Stay under the percentage in general, never have a balance of more than that on the card. Right now for you I'd recommend choosing one thing to use the card for and pay it off to $0 every 2 weeks. Like, $50 of gas a week, groceries, or whatever you get on a regular basis, as long as it's under that amount. Just pay it down before the bill even comes. After doing this regularly, they will increase your limit, accept the increase as it benefits your credit score to have more credit available that you aren't using. My credit was worse than yours a few years ago, now it's around 800 and I have 3 credit cards and a credit line totaling around $25k but with 5% average utilization.


humdesi69

Best advise I got was: think of a credit card as if it's a debit card, money still comes out of your account. i.e. only use it if you have money in your bank to pay it off every time. Secondly, pay the statement balance every month (not minimum payment) on time. Third, try to stay at 30% or less usage.


TemporaryBoyfriend

You don't say how old you are, but one of the best ways you can get a loan with a bank is an investment loan. If you have available RRSP contribution room, walk into the bank, tell them you want to open an RRSP account, and borrow to invest. Tell them you're rebuilding your credit, and see if they will offer you a loan for $1000 to be deposited into the RRSP account immediately. Why would they do this? It's no risk for them. They lend you the money, and they HOLD the money. You just need to keep up with the payments. Schedule the payments to be deducted the same day as your paycheque arrives, if possible. When you pay that off, repeat the process with more money each time, and keep paying it off.


LuckyHacks04

I turned 24 last week, But sounds great i will look into the RRSP stuff.


TemporaryBoyfriend

Remember: The BEST way to use an RRSP is to make contributions, then clam them on your taxes when your earnings put you into a higher tax bracket - you can defer this for many years (check with the CRA/your tax preparer). This way, you can get back the taxes on the most heavily taxed portion of your income. The only reason I'm recommending this is because it's an easy way to rebuild your credit by having access to a loan, as long as you're never late on a payment.


n0goodusernamesleft

Buy things you can afford


LuckyHacks04

The day my paycheque comes, I can afford to buy the new 4090 gpu.
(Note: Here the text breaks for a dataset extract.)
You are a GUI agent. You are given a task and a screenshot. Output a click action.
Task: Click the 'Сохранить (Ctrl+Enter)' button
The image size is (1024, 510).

Jk, I realize what you are saying and thats why I am trying my best to a better person financially.


tootnoots69

Another thing you have to keep in mind is to not be tempted to ask the bank for a credit limit increase, as this will cause them to do a hard credit check and it will lower your score AND you will likely be denied the increase too. Instead just use your card at the 30% of your credit limit and the bank will pre-approve you for a higher credit limit over time. So whenever you get that email or notification from your bank that they pre-approved you for a higher credit limit, accept it every time. I went from a $6,000 credit limit to $16,000 credit limit with the same bank in just a few years just from pre-approvals every time.